Try adding to the fstab options uid=#### with the #### replaced with the user id you are using. If you are using more users other options may be needed.

Edit: also check 'man mount.cifs' for other options.

[-] [email protected] 2 points 4 weeks ago

Could it be set with a gid and with write permissions for the group, therefore giving users in that group write access?

[-] RedWeasel 3 points 4 weeks ago

Yes, that should work as well.

[-] [email protected] 2 points 4 weeks ago
[-] [email protected] 1 points 4 weeks ago* (last edited 4 weeks ago)

That unfortunately didn't work, but I really do appreciate your response.

I just had to add an entry for my uid and then "forceuid", and it worked!

[-] [email protected] 6 points 4 weeks ago* (last edited 4 weeks ago)

To amplify RedWeasel’s very good answer, fstab runs as root and unless you specify otherwise, the share will mount with root as the owner on the local machine. From the perspective of the Samba server, it’s the Jellyfin user accessing the files, but on the local machine, but local permissions come into play as well. That’s why you can get at the files when you connect to the share from Dolphin in your KDE system—it’s your own user that’s mounting the share locally.

[-] [email protected] 4 points 4 weeks ago* (last edited 4 weeks ago)

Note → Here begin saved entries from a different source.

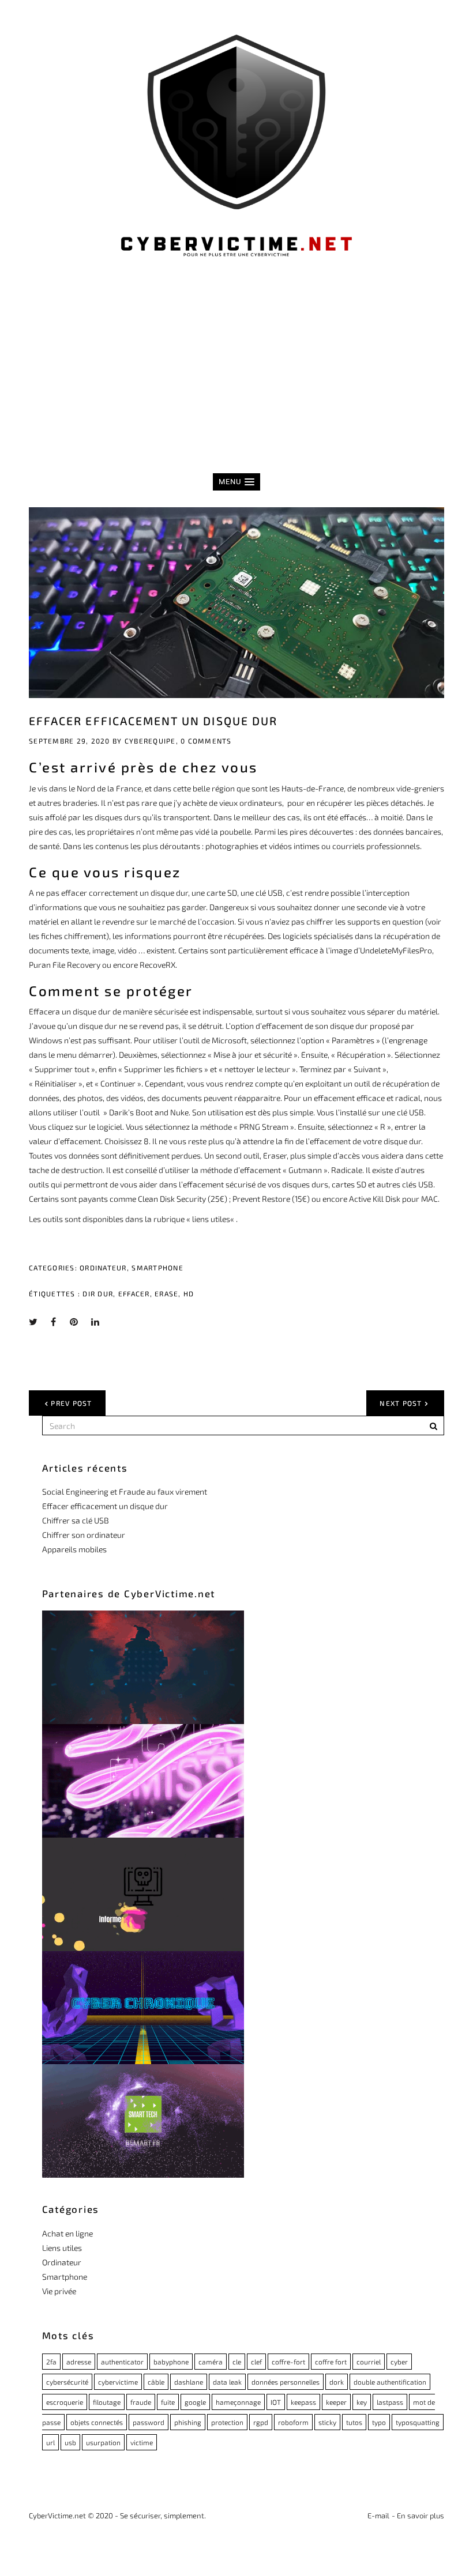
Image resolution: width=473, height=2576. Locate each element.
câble (156, 2382)
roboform (293, 2422)
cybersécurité (67, 2382)
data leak (227, 2382)
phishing (187, 2422)
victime (141, 2442)
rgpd (260, 2422)
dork (336, 2382)
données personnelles (285, 2382)
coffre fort (331, 2362)
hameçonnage (238, 2402)
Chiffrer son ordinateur (83, 1535)
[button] (236, 482)
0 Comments (206, 741)
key (361, 2402)
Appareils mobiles (74, 1549)
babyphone (171, 2362)
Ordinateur (103, 1268)
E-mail (378, 2515)
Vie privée (59, 2291)
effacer (134, 1293)
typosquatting (418, 2422)
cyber (399, 2362)
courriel (368, 2362)
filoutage (107, 2402)
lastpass (390, 2402)
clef (256, 2362)
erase (166, 1293)
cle (236, 2362)
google (195, 2402)
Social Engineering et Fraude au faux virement (124, 1491)
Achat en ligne (67, 2233)
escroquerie (64, 2402)
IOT (276, 2402)
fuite (168, 2402)
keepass (303, 2402)
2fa (51, 2362)
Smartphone (157, 1268)
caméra (210, 2362)
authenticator (122, 2362)
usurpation (103, 2442)
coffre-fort (288, 2362)
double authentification (390, 2382)
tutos (354, 2422)
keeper (336, 2402)
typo (379, 2422)
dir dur (97, 1293)
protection (227, 2422)
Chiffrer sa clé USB (75, 1520)
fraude (140, 2402)
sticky (327, 2422)
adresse (78, 2362)
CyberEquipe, (151, 741)
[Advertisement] (236, 380)
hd (188, 1293)
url (50, 2442)
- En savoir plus (418, 2515)
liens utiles (211, 1219)
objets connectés (96, 2422)
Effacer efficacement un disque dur (153, 720)
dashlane (188, 2382)
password (148, 2422)
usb (70, 2442)
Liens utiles (62, 2248)
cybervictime (118, 2382)
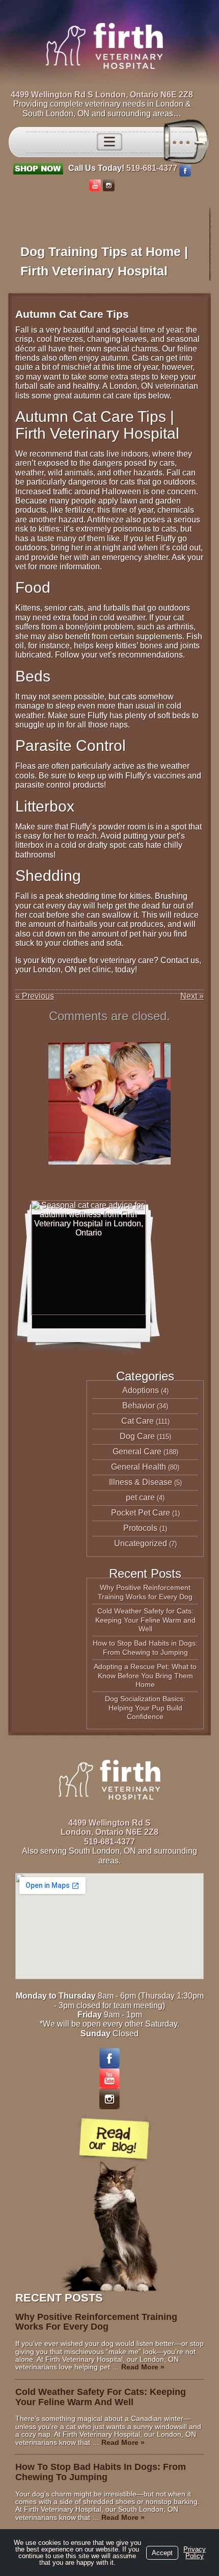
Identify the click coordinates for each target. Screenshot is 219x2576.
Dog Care (137, 1436)
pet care (140, 1497)
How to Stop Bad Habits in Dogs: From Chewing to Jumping (145, 1647)
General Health (138, 1466)
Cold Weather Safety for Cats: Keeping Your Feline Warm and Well (145, 1620)
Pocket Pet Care (140, 1512)
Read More (143, 2367)
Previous (34, 996)
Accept (162, 2553)
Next (192, 996)
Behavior (138, 1405)
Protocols (140, 1528)
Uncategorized (140, 1543)
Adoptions (140, 1390)
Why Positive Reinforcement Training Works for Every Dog (145, 1592)
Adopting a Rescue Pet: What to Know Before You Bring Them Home (145, 1675)
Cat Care (137, 1421)
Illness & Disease (140, 1482)
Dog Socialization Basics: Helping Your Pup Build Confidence (145, 1708)
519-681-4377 (151, 168)
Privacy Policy (194, 2552)
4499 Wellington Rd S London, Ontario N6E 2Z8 (102, 94)
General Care (137, 1451)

Here a post with similar question and an answer from two years ago where the OP claims that using uid= did not work : https://unix.stackexchange.com/questions/687764/mount-t-cifs-only-mounts-as-root-and-no-longer-honours-uid-and-gid

From that link the comment starting with this paragraph below may work :

It occurs to me that as (a) I'm the only one accessing this share and (b) mode changes are not written back to the CIFS filesystem anyway, it doesn't matter whether the mode is 777 or 755. Therefore, the following fixes the issue:

[-] [email protected] 3 points 4 weeks ago

That worked! Thank you very much!

[-] [email protected] 1 points 4 weeks ago

I think you should mount using gvfs or kiofuse and not fstab, to have user permissions?